Tuesday 18 July 2017

On Track

Some stuff has been agreed about HS2, but unless you are directly affected you won’t really care. Obviously if you have recently bought a new house in Sheffield, or you have spent forty-plus years farming a certain acreage of land, the effects of the declared route will be potentially devastating but hey, people survive earthquakes, floods, overwhelming forest fires and so on, so you are expected to take it on the chin, relocate and carry on.

But apart from the relatively few, sitting where the tracks may one day be, the only cost is the headline capital expenditure. Of course the projected £55billion might be better spent elsewhere; it could pay off the laughable Brexit ‘divorce bill’, or it could quiet the public service unions for a couple of weeks, or it could even help to mollify Nicola Spudgun’s incessant whining, although that is entirely debateable; she seems to exist to complain.

But of course it won’t be; that is the project won’t, as it were, be derailed over current spending concerns because this is ‘investment’ and therefore good spending. At least it is touted that way. It will bring inestimable benefits, they say. But to whom? Yes, there will be employment, but how much of that will go to foreign contractors, or taken on by migrant workers? How much of the huge sum of wages will find itself not invested locally but sent abroad?

It is scarcely creditable that a golden opportunity to train up our own will be missed – over the course of the project a whole generation of new civil engineers, project managers, construction workers and on and on, could be built up – but missed it will be. Too hard, they will say, to try and convert the recalcitrant, idle British from welfare to work.
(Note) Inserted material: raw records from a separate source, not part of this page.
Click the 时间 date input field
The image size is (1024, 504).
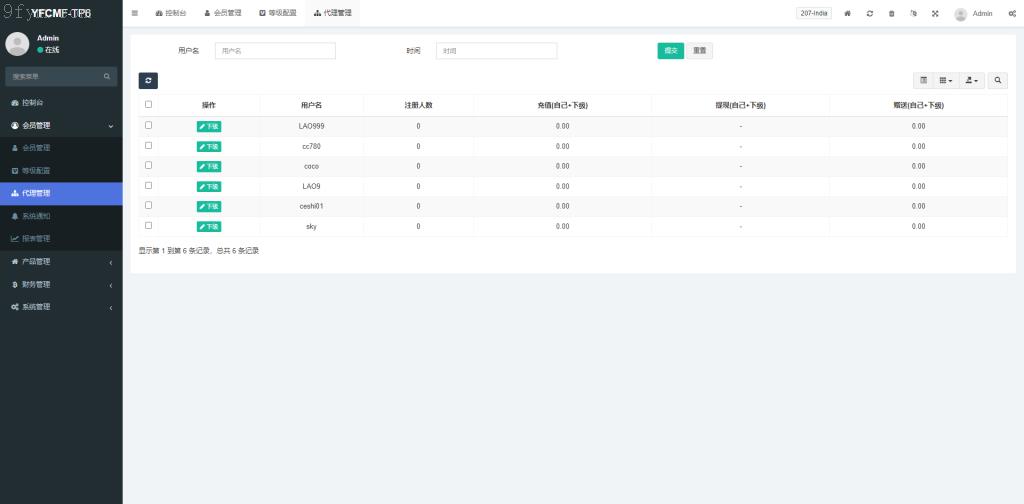(x=496, y=51)
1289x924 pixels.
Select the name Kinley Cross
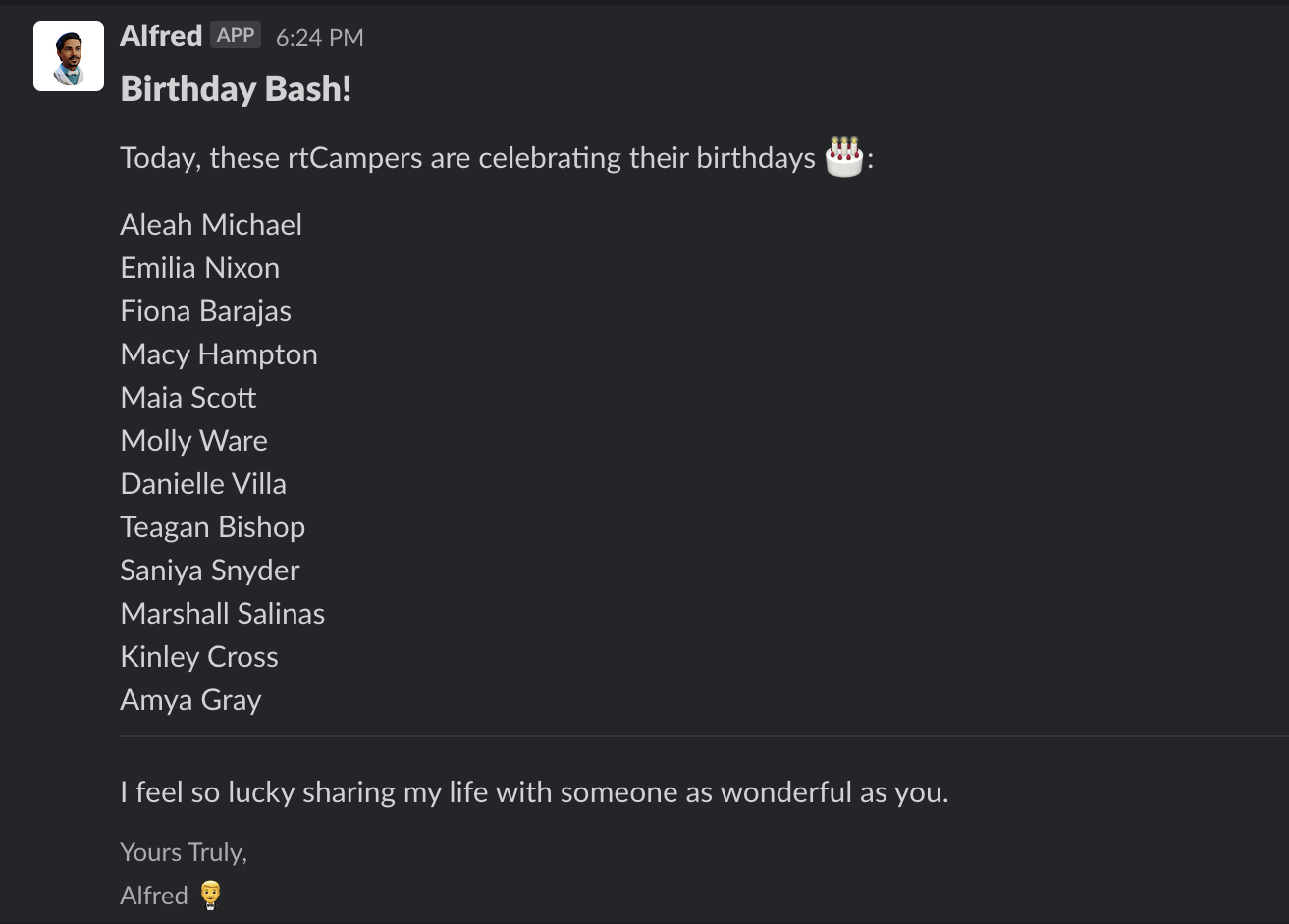click(199, 657)
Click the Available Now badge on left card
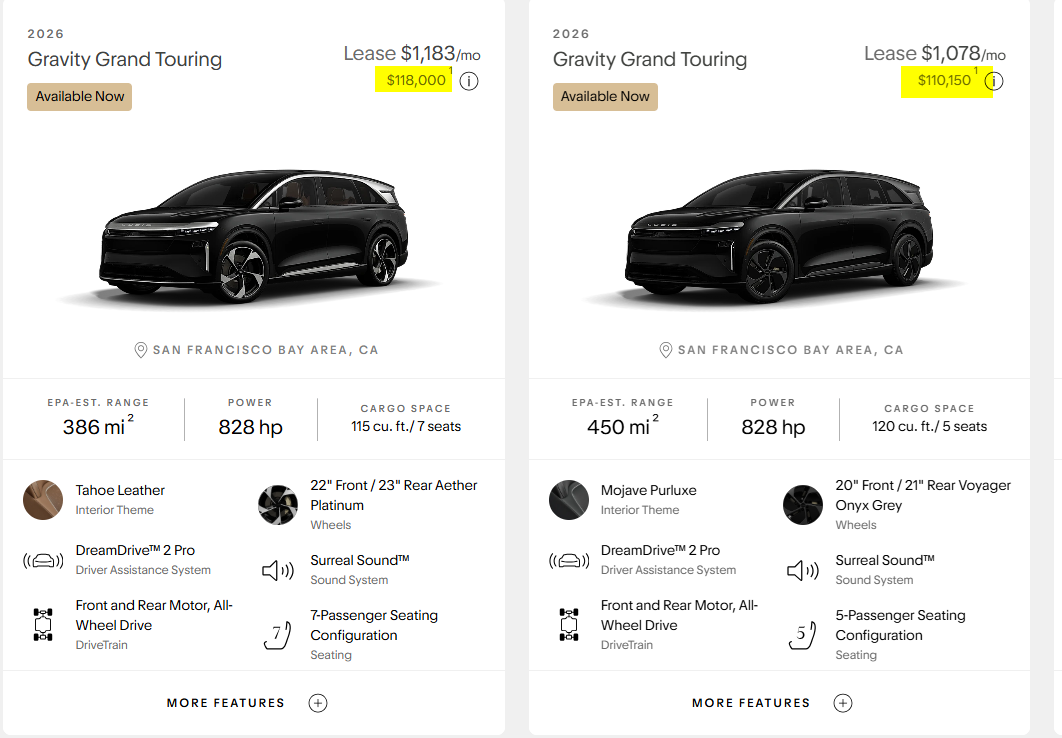 (x=80, y=97)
Too easy, they will discover, to go for the short-term cheaper option. And this is the great tragedy of the British state.

Is it a lack of confidence in our own? Is it kow-towing to Brussels and free movement? Is it, genuinely, a bizarre commitment to diversity at any cost? This apparent abandonment of all the things we used to be good at is part of the despair that my generation feels when they look at how our country is turning out. And in part it might explain some of the attraction of Jeremy Corbyn, who talks the talk of Britishness while at the same time condoning an economic ideology that would prove ruinous.
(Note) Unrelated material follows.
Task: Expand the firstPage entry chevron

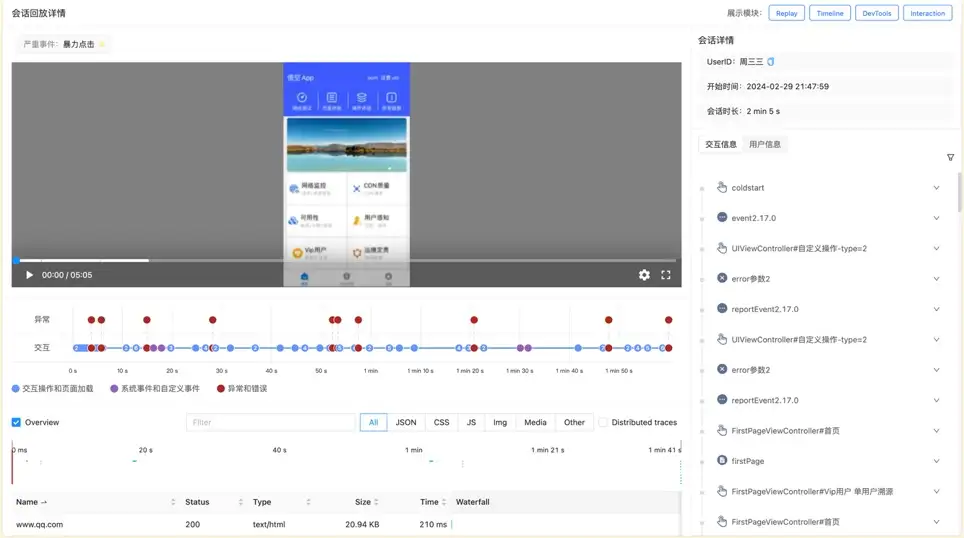Action: (936, 461)
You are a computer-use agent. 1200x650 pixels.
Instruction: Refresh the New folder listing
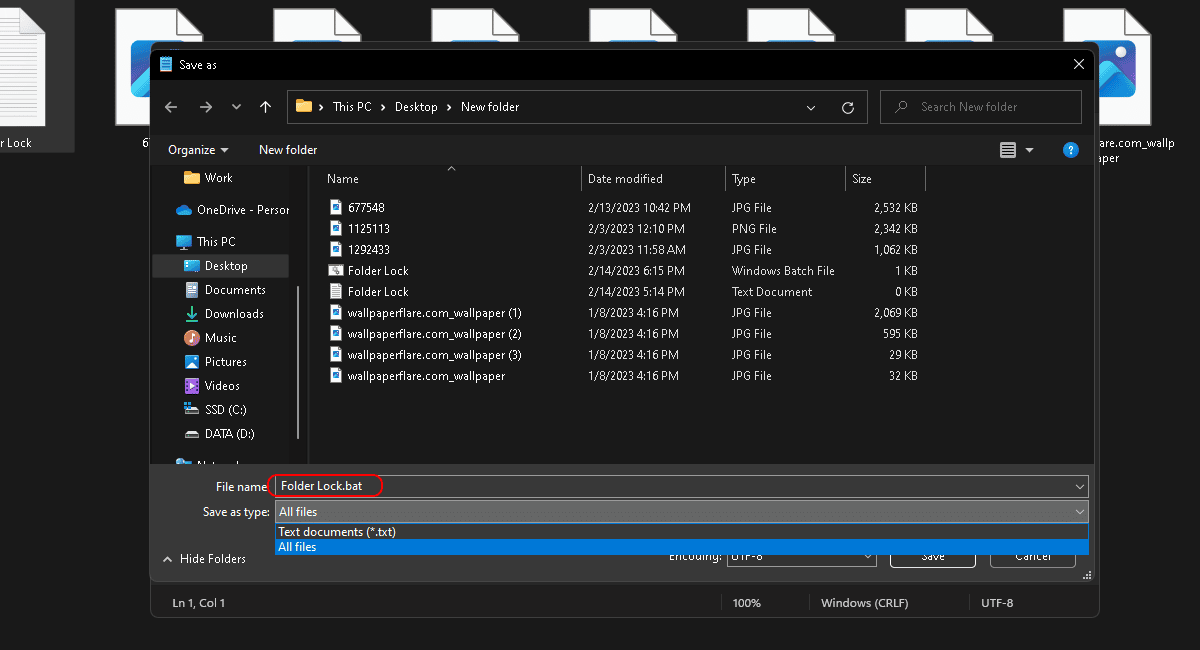tap(848, 107)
The tangible direct benefits of a finished HS2 are nebulous. In the decades it will take to complete, the aims set out some decades ago will be half a century out of date by the time they come to fruition. Nobody with any experience of human caprice claims that degree of prescience. But the potential benefits of putting the British first during the period of investment will be lost in our inability to discriminate in their favour. If we don’t start to right the wrongs of the last twenty years, very soon there will be no point.
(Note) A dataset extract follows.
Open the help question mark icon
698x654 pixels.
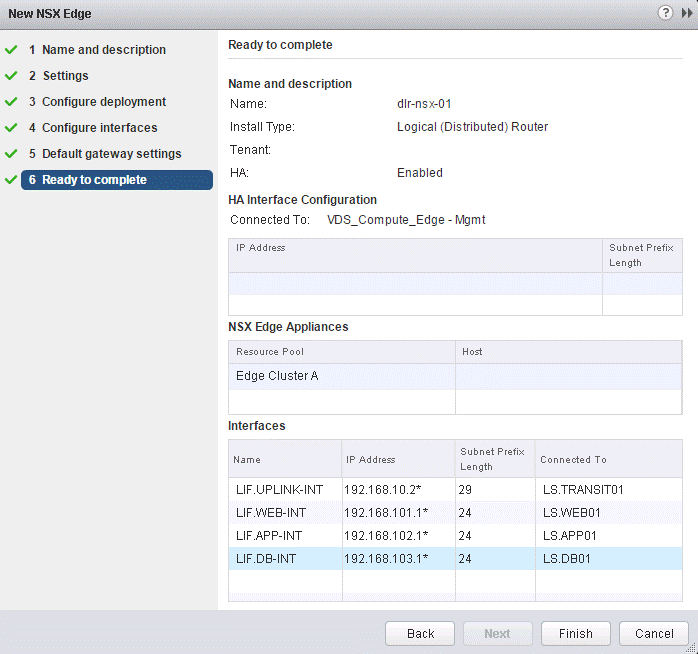click(x=665, y=13)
HS2 - what it definitely WON'T look like

That £55billion (but of course it will really be many times that amount) could go to buy 350 of the new £150million-a-pop fighters, or half that number and the platforms to carry them. Or it could be used to build hospitals, schools, or reintroduce actual policing. It could even be put towards reversing the sudden declining life expectancy... or curing cancer. But it won’t be, will it? Like every other national ‘investment’ opportunity, it will be misspent, misappropriated and basically pissed up the wall until the day they abandon it, unfinished, five times over budget and twenty years too late.